▶ **Given information**
........
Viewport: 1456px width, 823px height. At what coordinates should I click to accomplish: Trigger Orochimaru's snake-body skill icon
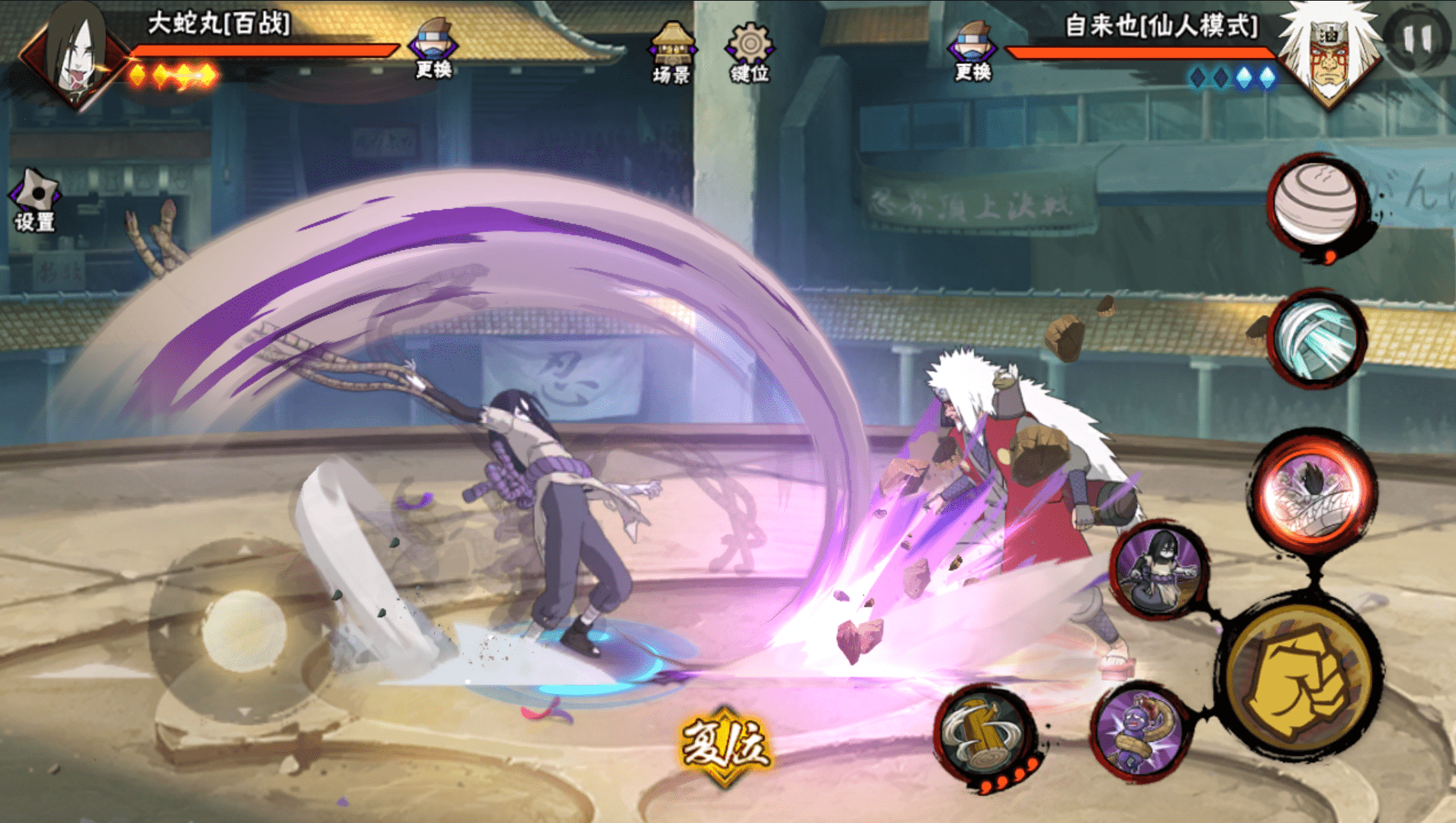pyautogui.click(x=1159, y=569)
........
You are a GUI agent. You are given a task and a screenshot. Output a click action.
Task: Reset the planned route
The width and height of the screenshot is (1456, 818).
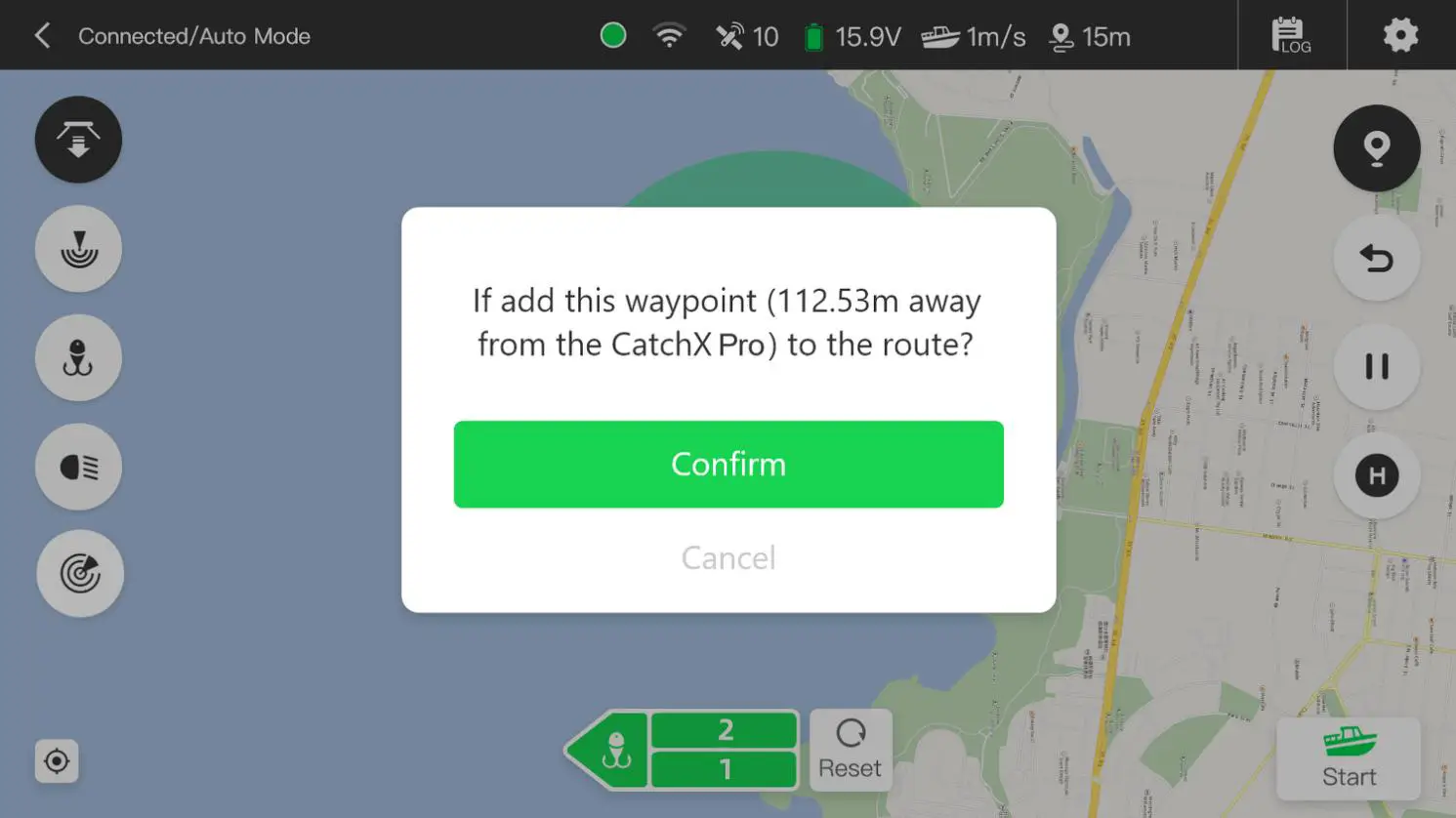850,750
........
▶ **Stated goal**
Update the rows from the line with "Viewport: 1456px width, 823px" up to and including the line with "pyautogui.click(x=1159, y=569)" by replacing "coordinates" with "screen position". Return only those lines, leave the pictures out, and keep everything else the same.

▶ **Complete output**
Viewport: 1456px width, 823px height. At what screen position should I click to accomplish: Trigger Orochimaru's snake-body skill icon
pyautogui.click(x=1159, y=569)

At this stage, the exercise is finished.